Eine Schwäche beim Umgang mit Zahlen wird bei Kindern oft spät entdeckt, und bei der Hilfe sind die Familien häufig auf sich alleine gestellt. Therapien sind teuer, aber durchaus effektiv.

Stuttgart - Anna (Name geändert) war ein unauffälliges Kind, auch beim Einschultest. „Sie konnte schon im Kindergarten lesen, ohne dass wir mit ihr geübt haben“, sagt ihre Mutter Andrea Müller (Name geändert). Auch in der ersten Klasse lief noch alles gut. Erst in der zweiten Klasse fiel auf, dass Anna kein Verständnis für Zahlen hatte – „mit dem Zehnerübertritt“, berichtet ihre Mutter. „Für 17 plus drei reichten die Finger nicht mehr zum Rechnen.“ Die Lehrerin riet: „Feste üben.“ Das tat Andrea Müller. „Ich hab mit ihr jeden Tag geübt, stundenlang. Aber sie konnte mit den Zahlen nichts anfangen. Es war, als ob man komplett ins Leere übt.“

 

Die anderen Kinder spielten, Anna übte.

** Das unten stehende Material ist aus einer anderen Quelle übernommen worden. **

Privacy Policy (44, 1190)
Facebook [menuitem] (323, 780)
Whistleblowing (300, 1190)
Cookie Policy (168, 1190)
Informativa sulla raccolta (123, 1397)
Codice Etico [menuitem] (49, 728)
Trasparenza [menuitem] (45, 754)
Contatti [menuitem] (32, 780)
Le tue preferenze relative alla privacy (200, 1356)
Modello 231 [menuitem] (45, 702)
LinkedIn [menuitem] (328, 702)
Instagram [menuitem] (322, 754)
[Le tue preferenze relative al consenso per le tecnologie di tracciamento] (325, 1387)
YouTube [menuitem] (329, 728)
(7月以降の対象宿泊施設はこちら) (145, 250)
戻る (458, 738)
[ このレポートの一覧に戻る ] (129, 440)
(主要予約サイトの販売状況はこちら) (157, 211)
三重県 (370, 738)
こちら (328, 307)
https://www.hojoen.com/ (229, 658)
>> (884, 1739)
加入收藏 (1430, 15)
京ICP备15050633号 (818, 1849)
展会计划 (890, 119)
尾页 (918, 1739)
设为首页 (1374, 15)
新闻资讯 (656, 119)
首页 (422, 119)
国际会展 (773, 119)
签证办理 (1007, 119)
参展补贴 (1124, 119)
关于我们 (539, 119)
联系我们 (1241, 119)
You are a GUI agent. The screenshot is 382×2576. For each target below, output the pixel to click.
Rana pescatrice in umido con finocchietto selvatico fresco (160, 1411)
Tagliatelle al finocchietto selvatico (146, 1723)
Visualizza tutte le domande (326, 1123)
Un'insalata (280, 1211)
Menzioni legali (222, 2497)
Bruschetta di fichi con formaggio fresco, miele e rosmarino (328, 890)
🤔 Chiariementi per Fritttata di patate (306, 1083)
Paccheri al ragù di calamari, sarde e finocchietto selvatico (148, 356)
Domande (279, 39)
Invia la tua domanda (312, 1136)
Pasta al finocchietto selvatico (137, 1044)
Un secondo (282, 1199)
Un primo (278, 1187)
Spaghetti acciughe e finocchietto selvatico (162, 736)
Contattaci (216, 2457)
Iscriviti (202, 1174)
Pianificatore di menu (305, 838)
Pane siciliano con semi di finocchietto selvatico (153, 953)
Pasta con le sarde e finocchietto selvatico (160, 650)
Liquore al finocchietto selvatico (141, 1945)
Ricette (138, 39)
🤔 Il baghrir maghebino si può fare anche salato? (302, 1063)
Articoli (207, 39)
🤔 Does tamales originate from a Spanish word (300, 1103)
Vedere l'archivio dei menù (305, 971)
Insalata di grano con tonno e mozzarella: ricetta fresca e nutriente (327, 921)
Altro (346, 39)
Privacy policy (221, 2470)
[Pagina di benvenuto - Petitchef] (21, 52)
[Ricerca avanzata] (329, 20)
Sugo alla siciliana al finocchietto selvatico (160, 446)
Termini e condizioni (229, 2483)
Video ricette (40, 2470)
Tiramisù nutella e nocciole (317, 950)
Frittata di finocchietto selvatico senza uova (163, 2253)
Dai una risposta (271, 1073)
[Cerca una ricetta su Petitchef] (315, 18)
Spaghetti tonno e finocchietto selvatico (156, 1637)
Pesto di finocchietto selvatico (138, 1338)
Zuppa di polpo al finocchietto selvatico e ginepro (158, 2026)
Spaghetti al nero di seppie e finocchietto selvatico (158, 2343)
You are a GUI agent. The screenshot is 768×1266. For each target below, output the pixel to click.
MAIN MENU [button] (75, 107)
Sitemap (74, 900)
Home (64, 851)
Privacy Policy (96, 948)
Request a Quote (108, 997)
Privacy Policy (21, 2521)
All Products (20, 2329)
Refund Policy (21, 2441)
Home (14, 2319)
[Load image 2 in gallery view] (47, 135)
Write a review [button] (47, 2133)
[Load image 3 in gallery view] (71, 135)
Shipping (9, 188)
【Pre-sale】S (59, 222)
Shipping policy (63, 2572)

Ohne Erfolg. Dann kamen die Bauchschmerzen. „Schließlich hat sie sich komplett verweigert“, berichtet Müller – auch in den anderen Fächern, in denen sie gut war. „Ich war verzweifelt. Ich wusste, da stimmt was nicht.“ Hinzu kam, dass Anna nicht einkaufen gehen wollte, weil sie mit Geldsummen nichts anfangen konnte. Dass sie immer zu spät kam, weil sie die Uhr nicht lesen konnte. „Wenn man zu ihr sagt ‚halb zwei’, meinte sie eine halbe Stunde nach zwei“, weiß die Mutter noch.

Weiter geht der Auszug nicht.